The reaction is stopped by adding 0.6 ml of acetic acid and the mixture is concentrated at atmospheric pressure to about 50 ml. About 0 of the obtained slurry
Cool to ° C, collect the solids, wash with cold methanol and dry under reduced pressure at 60 ° C to give the title compound. Melting point 260 ℃, decomposition.

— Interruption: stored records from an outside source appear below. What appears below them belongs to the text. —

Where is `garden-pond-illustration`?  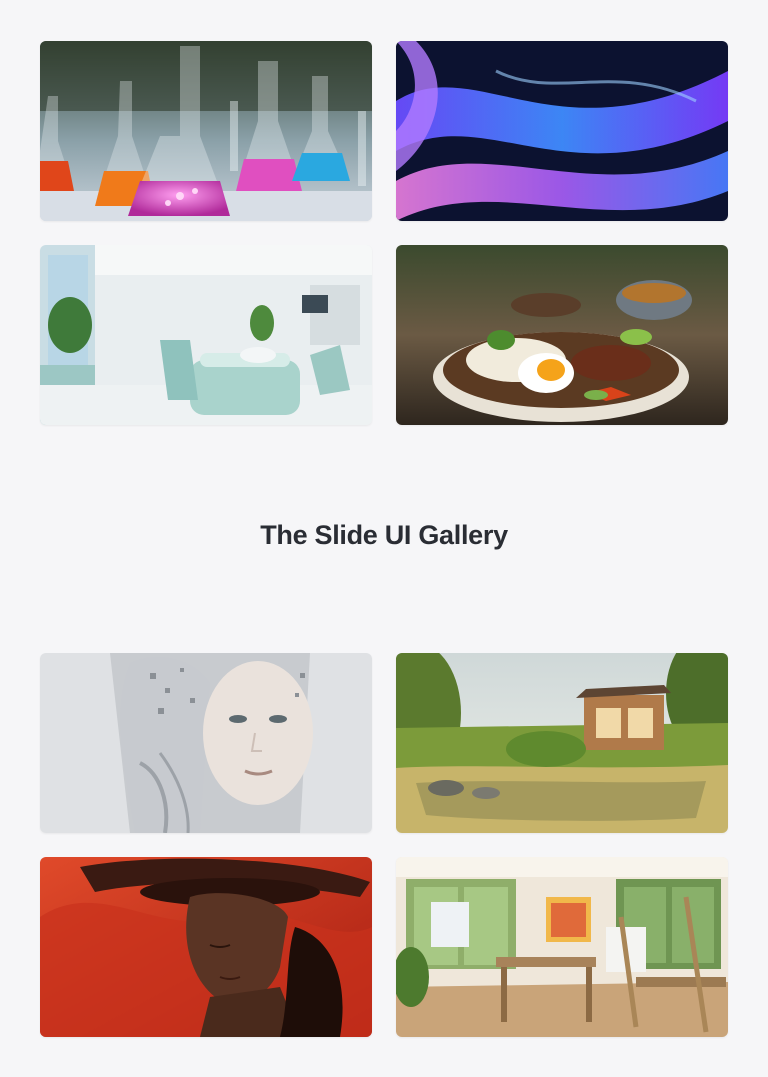
garden-pond-illustration is located at coordinates (562, 743).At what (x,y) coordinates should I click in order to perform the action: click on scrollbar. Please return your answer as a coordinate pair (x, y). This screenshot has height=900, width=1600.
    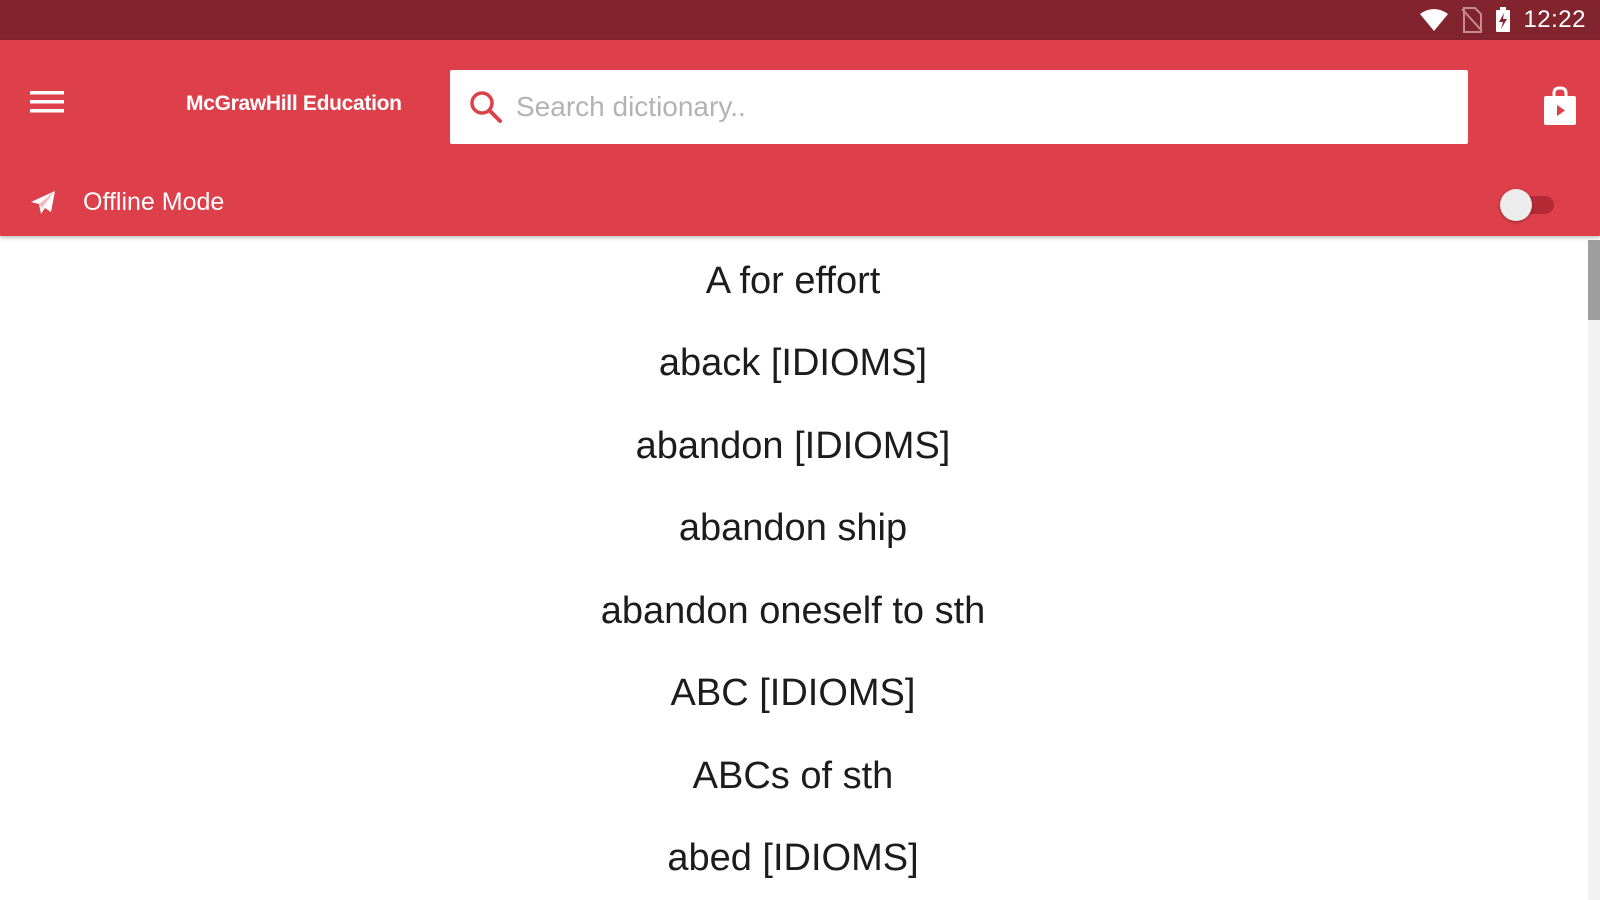
    Looking at the image, I should click on (1594, 570).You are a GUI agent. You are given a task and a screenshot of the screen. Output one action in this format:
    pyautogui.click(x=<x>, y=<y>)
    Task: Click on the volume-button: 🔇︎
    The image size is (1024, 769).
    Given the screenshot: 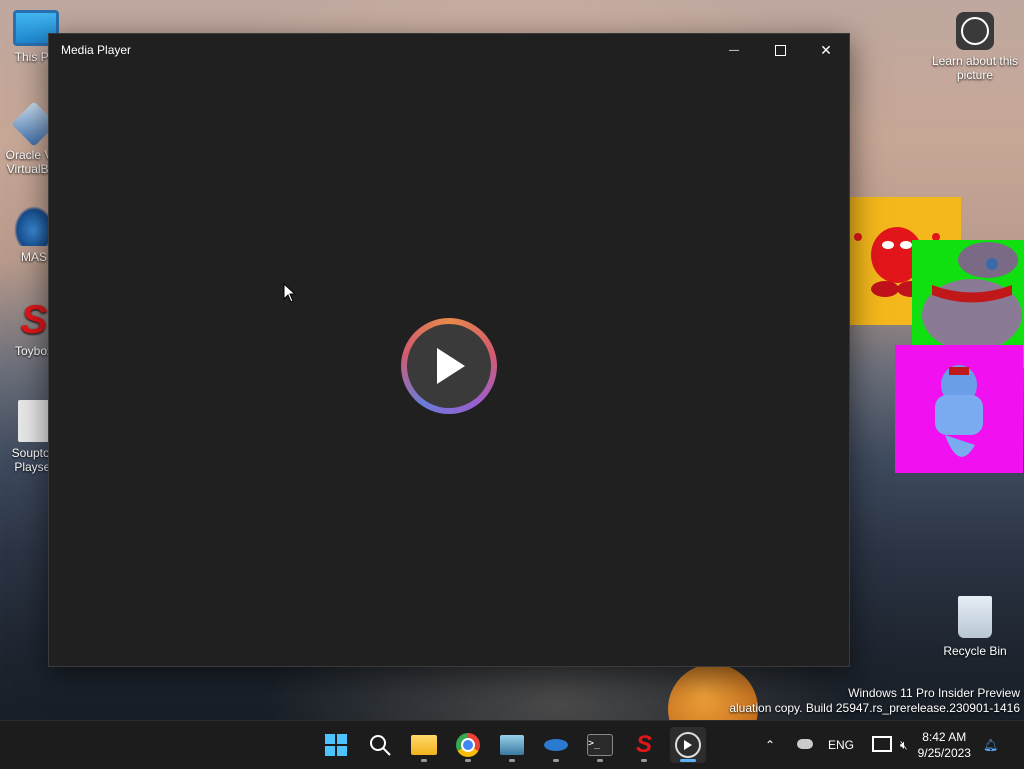 What is the action you would take?
    pyautogui.click(x=904, y=746)
    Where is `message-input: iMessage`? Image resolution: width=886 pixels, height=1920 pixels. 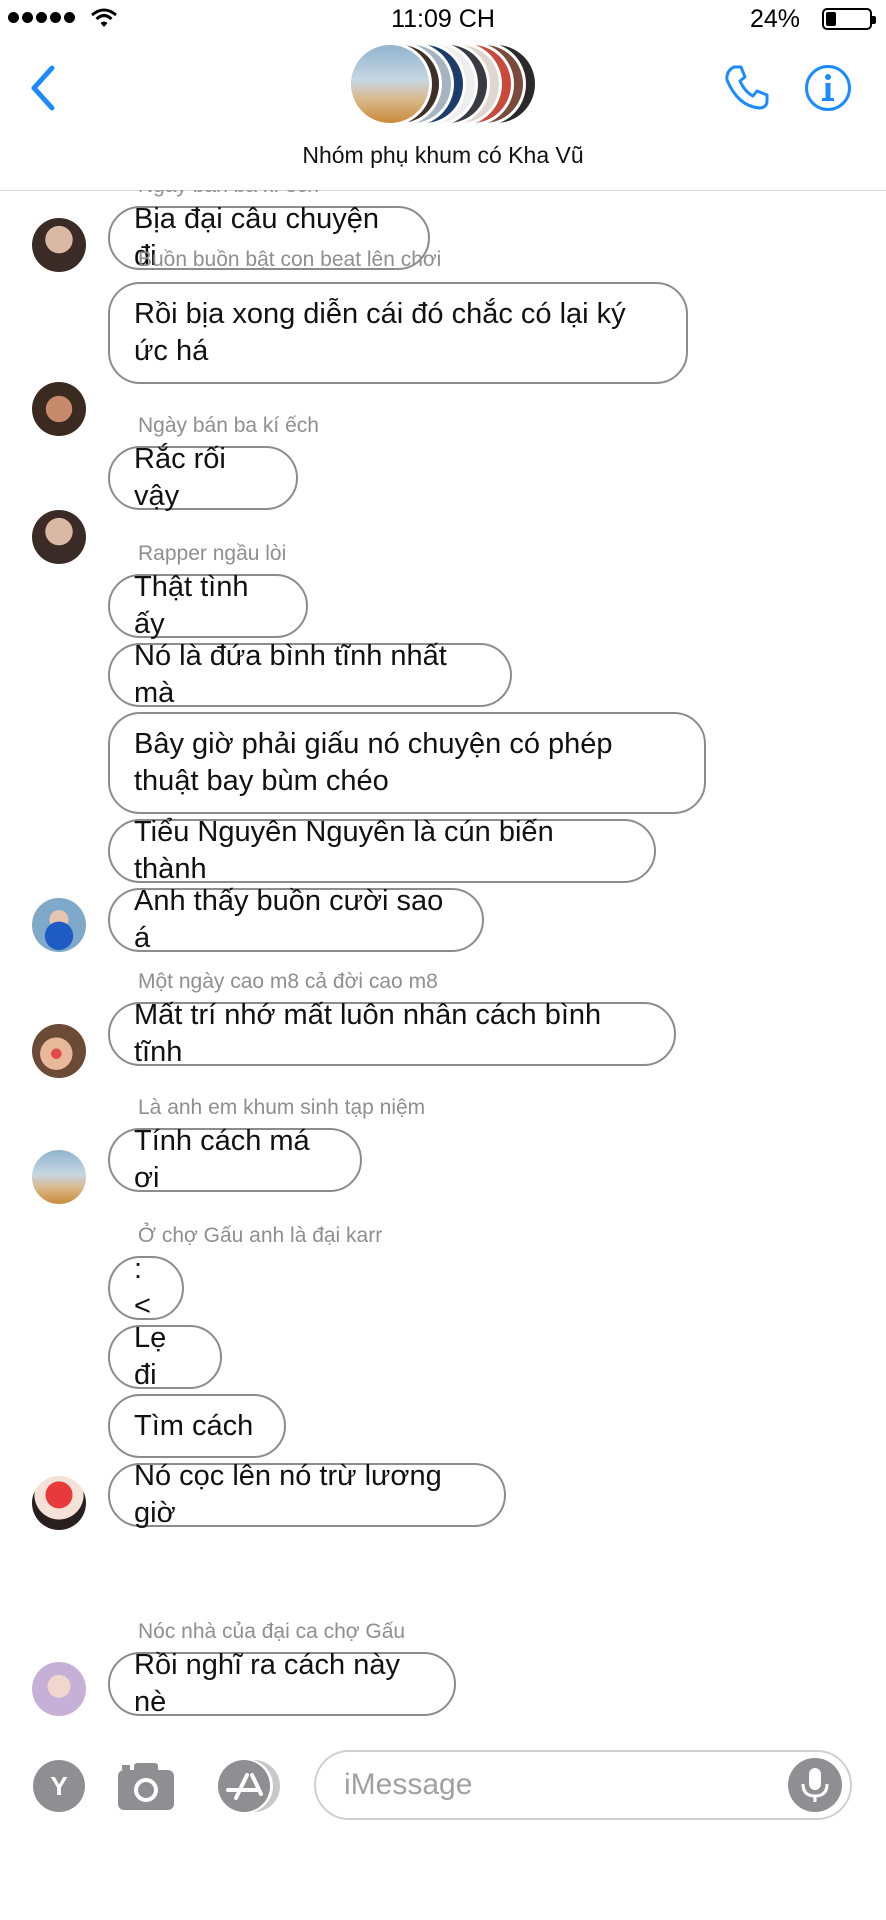
message-input: iMessage is located at coordinates (583, 1785).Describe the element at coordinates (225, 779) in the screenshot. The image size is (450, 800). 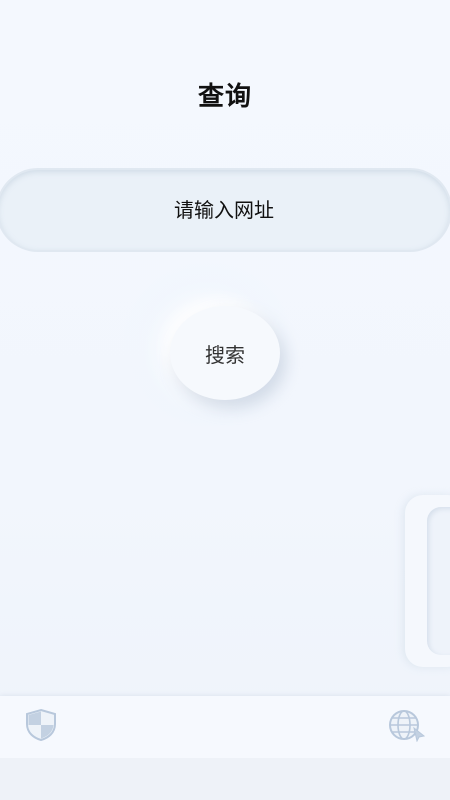
I see `system-nav-strip` at that location.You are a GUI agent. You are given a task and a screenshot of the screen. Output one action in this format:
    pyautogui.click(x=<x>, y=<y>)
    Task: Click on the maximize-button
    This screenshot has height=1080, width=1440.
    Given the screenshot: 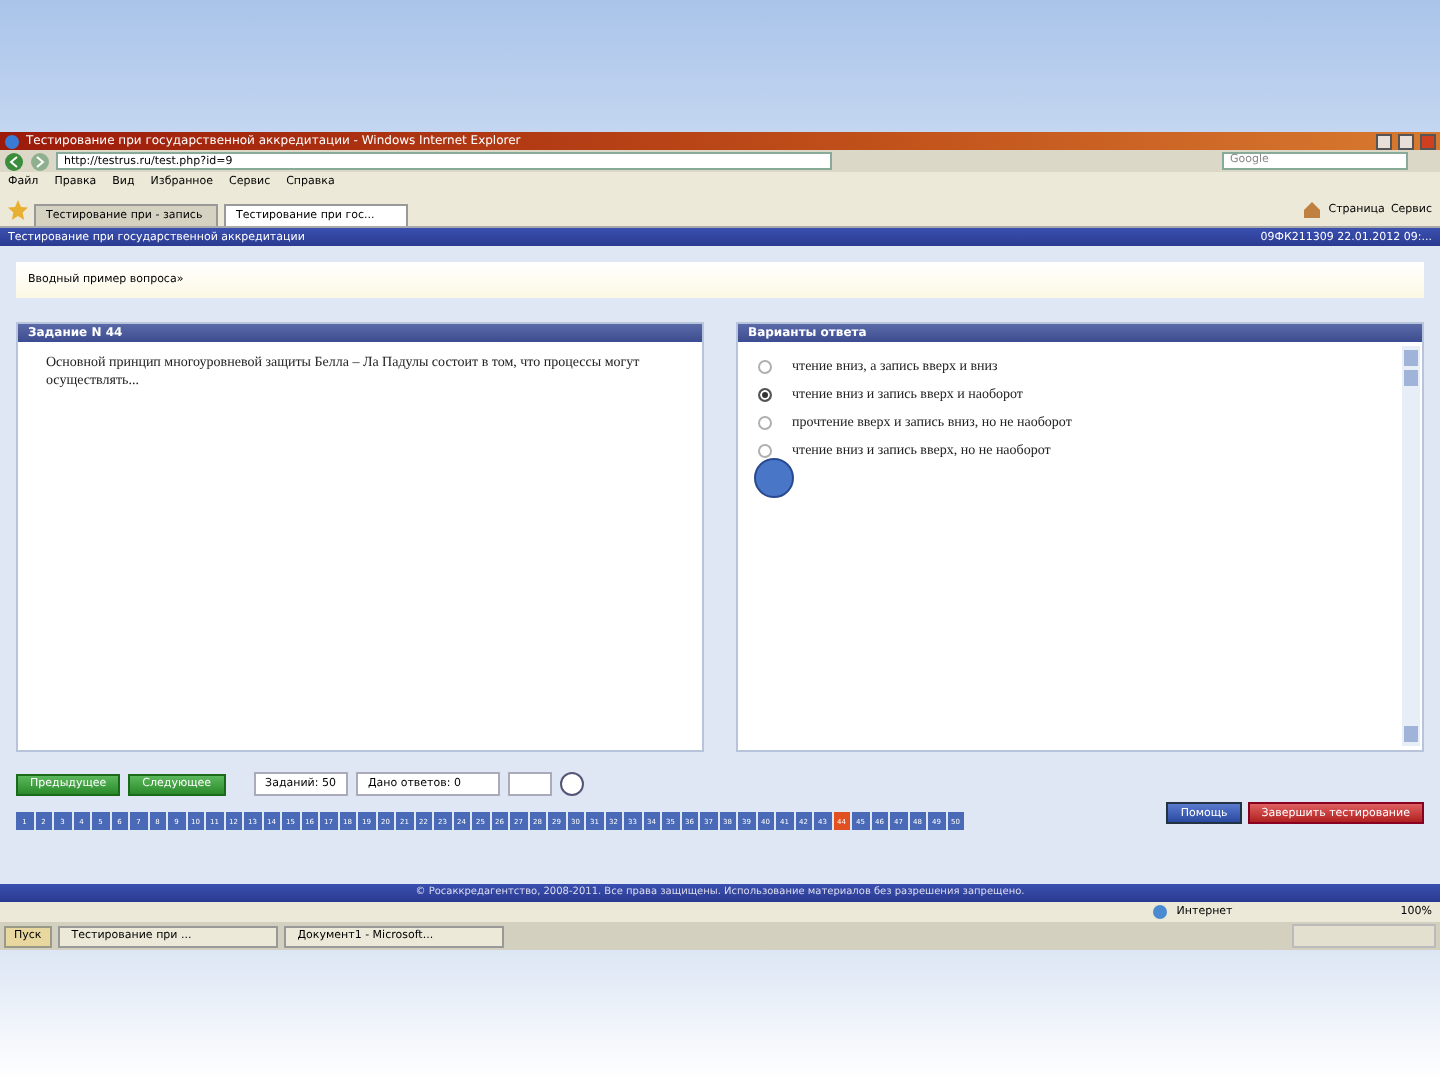 What is the action you would take?
    pyautogui.click(x=1406, y=141)
    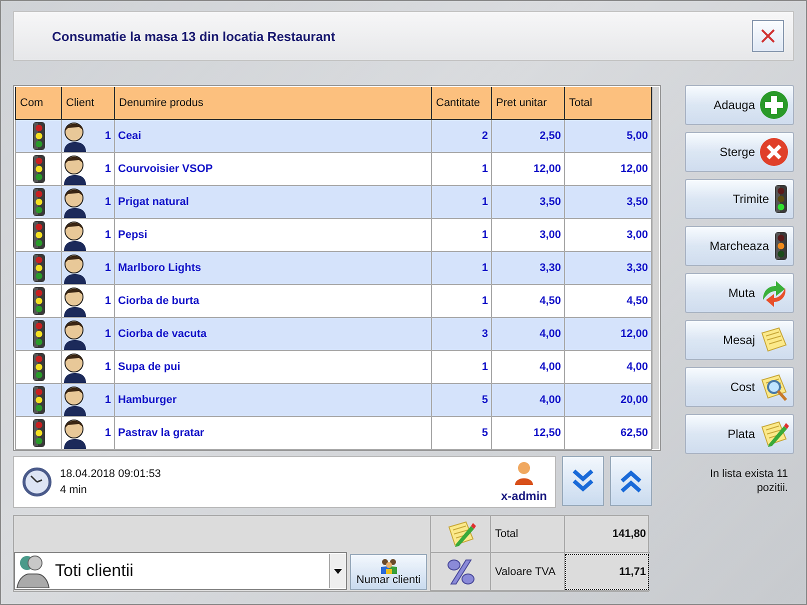 Image resolution: width=807 pixels, height=605 pixels. What do you see at coordinates (740, 199) in the screenshot?
I see `action-button: Trimite` at bounding box center [740, 199].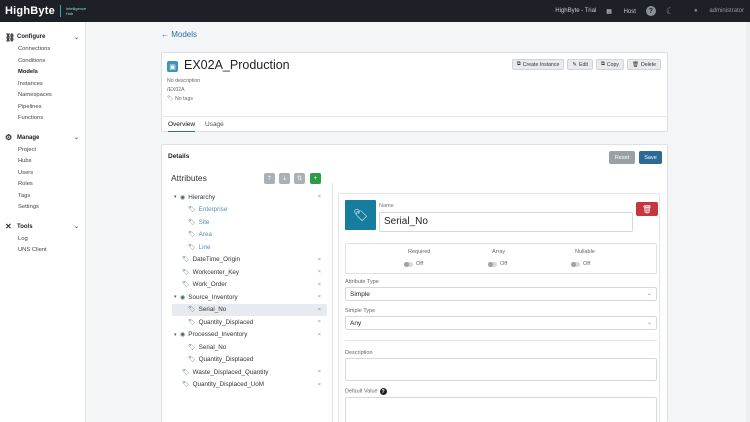 The image size is (750, 422). What do you see at coordinates (359, 353) in the screenshot?
I see `description-label: Description` at bounding box center [359, 353].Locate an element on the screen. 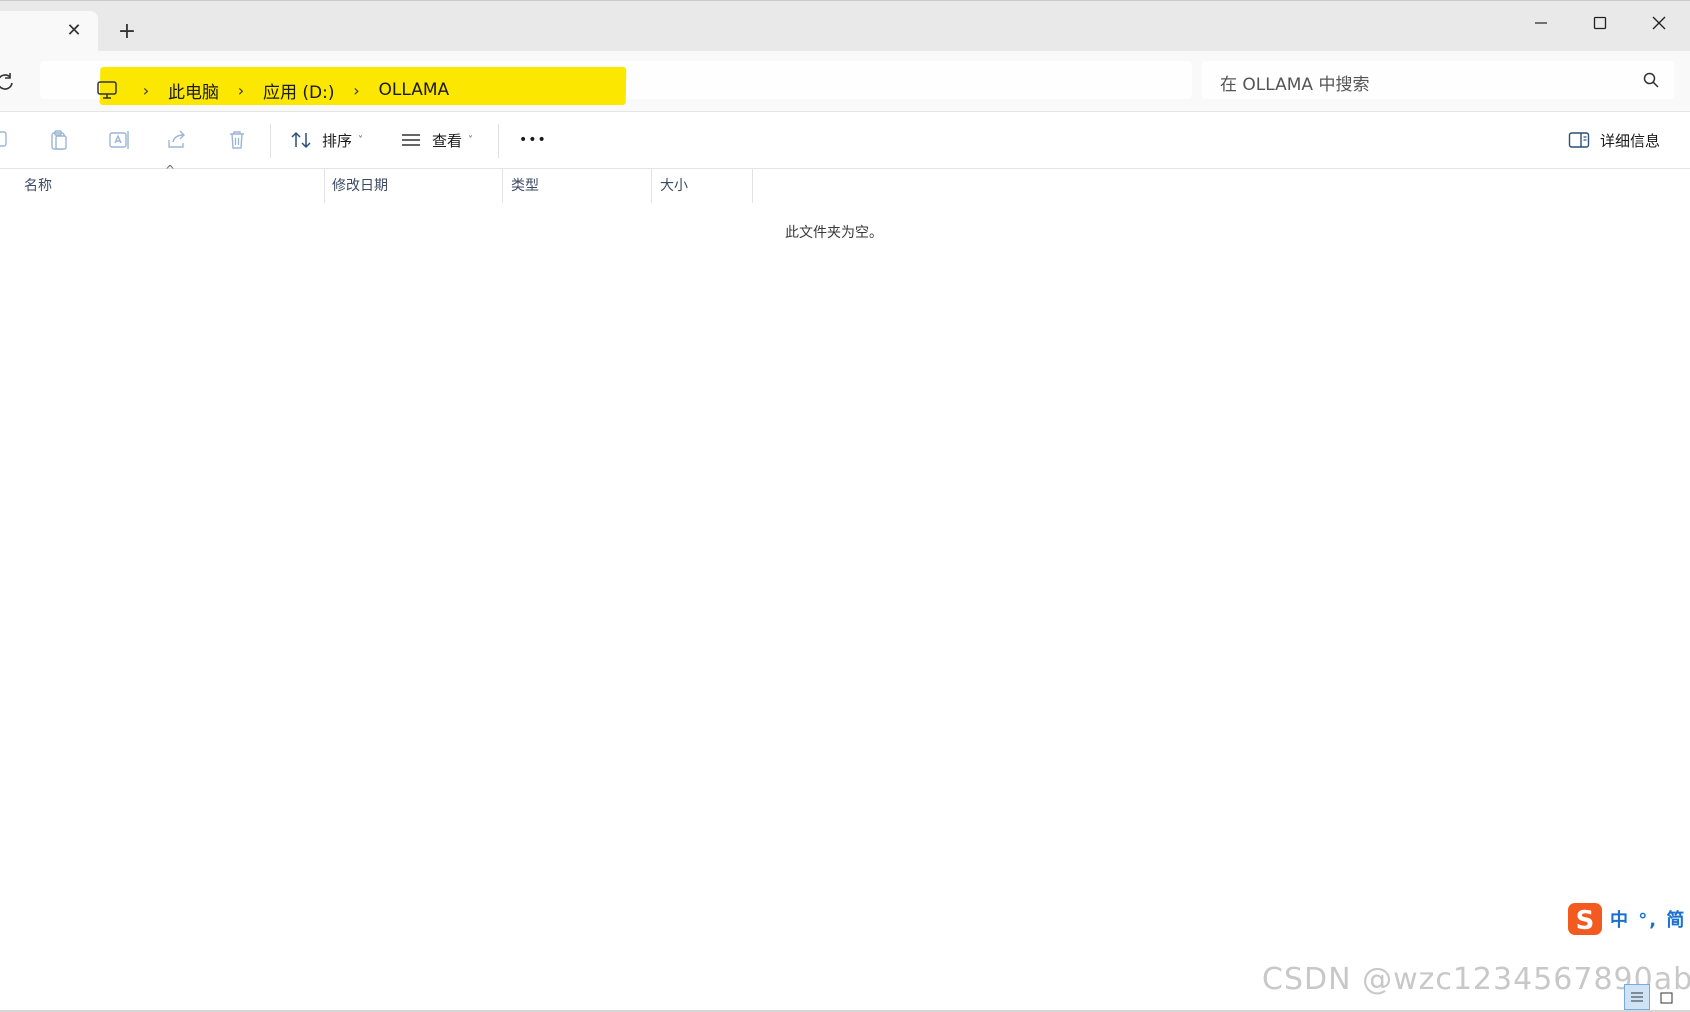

─────────────────────────────────────────────────── ─── Continuation of the front page (51) Int.Cl. ⁶ Identification code Office reference number FI technical display location B01J 31/04 C07B 61/00 300

Claims (10)

[Claims] 1. A formula: In the copper catalyst to 16 unsaturated corticoids represented and group S _i
A formula characterized by contacting with a methylating agent in the presence of a silylating agent capable of introducing (R ₂₀ ) _3. [Wherein R ₂₀ is alkyl or phenyl having 1 to 4 carbon atoms, R ₂₀ may be the same or different; R ₂₁ is a hydrogen atom, —CO—R ₂₁ ′ or —S _i (R ₁₂₁ ) ₃ ; R ₂₁ 'and R ₁₂₁ are each alkyl or phenyl having 1 to 4 carbon atoms; delta ¹⁷ R ₁₂₁ is represented by the same or different can ⁽²⁰⁾ - a manufacturing method of a steroid. 2. A 16-unsaturated corticoid (I) is, delta ⁴ -
3-ketosteroid Δ ^1,4-3 -ketosteroid And 3β-hydroxy-Δ ⁵ -steroids And C ₃ protected forms of 3β-hydroxy-Δ ^5- (C) -steroids [In the formula, R ₃ is an alkyl group having 1 to ₃ carbon atoms, TMS, THP, or EEE group. R ₃ 'is alkyl or phenyl having 1 to 5 carbon atoms. R ₆ is hydrogen, a fluorine atom or a methyl group. R ₉ Hanashika, hydrogen, fluorine or oxygen atom, it is, C-ring a) a case of R ₉ Ganashi, delta ^{9 (11),} and b) R ₉ and R ₁₁ together oxygen atom If it is,
Use 9β, 11β-epoxide. R ₁₁ is a hydrogen or oxygen atom, two hydrogen atoms, or α
-Or a β-hydroxyl group or a trimethylsilyl ether thereof, which forms a C-ring, a) when R ₁₁ is a hydrogen atom, Δ ⁹ ( ¹¹ ), b) when R ₉ and R ₁₁ together are an oxygen atom. Yes, between C ₁₁ and R ₁₁ Is a single bond, 9β, 11β-epoxide, and c) R ₁₁ is an oxygen atom, and between C ₁₁ and R ₁₁ . If is a double bond, it is a ketone. R ₂₀ is alkyl having 1 to 4 carbon atoms or phenyl, and R 20
_Twenty can be the same or different. R ₂₁ is a hydrogen atom, —CO—R ₂₁ ′ or —S _i (R ₁₂₁ ) ₃ . R ₂₁ ′ is alkyl having 1 to 4 carbon atoms or phenyl. R ₁₂₁ is alkyl or phenyl having 1 to 4 carbon atoms,
R ₁₂₁ can be the same or different. ~ Indicates that the linking group can be either in the α or β sequence. Is a single or double bond; TMS is trimethylsilyl; THP is tetrahydropyranyl; EEE is (1-ethoxy) ethyl ether, [-O-CH (C
H ₃ ) OCH ₂ CH ₃ ]]. 3. A methylating agent is represented by the formula: CH ₃ Cu, (CH ₃ ) ₂ CuM or CH ₃ MgQ [wherein M represents a lithium or magnesium ion and Q represents a chlorine, bromine or iodine atom]. The method of paragraph 1 selected from the group consisting of: 4. The method according to claim 3, wherein the methylating agent is CH ₃ MgQ. 5. A cupric salt selected from the group consisting of cupric acetate, cupric chloride, cupric sulfate, or cuprous chloride, cuprous chloride, cuprous bromide, cuprous iodide. The method of the above item 1 which is a cuprous salt selected from the group consisting of copper and cuprous cyanide and a complex thereof. 6. The method of claim 1 wherein the copper catalyst is cupric acetate. 7. A silylating agent is (R ₂₀ ) _3- Si-E, bistrimethylsilylacetamide [E is a chlorine, bromine or iodine atom or -NR _α R _β , R _α and R _β are the same or different, and Alkyl or phenyl having 1 to 5 atoms, and R _α and R _β may be linked or cyclized with or without oxygen or even nitrogen atoms. R ₂₀ is the same as the above 1st item]. 8. The method of claim 1 wherein the silylating agent is trimethylsilyl chloride. 9. A 16-unsaturated corticoid (I) is 21-hydroxypregna-1,4,9 (11), 16-tetraene-3,20-.
Dione 21-acetic acid ester or 9β, 11β-epoxy-2
The method of paragraph 1 selected from the group consisting of 1-hydroxypregna-1,4,16-triene-3,20-dione 21-acetic acid ester. 10. The method of claim 1 wherein the silylating agent is present when the enolate intermediate is formed.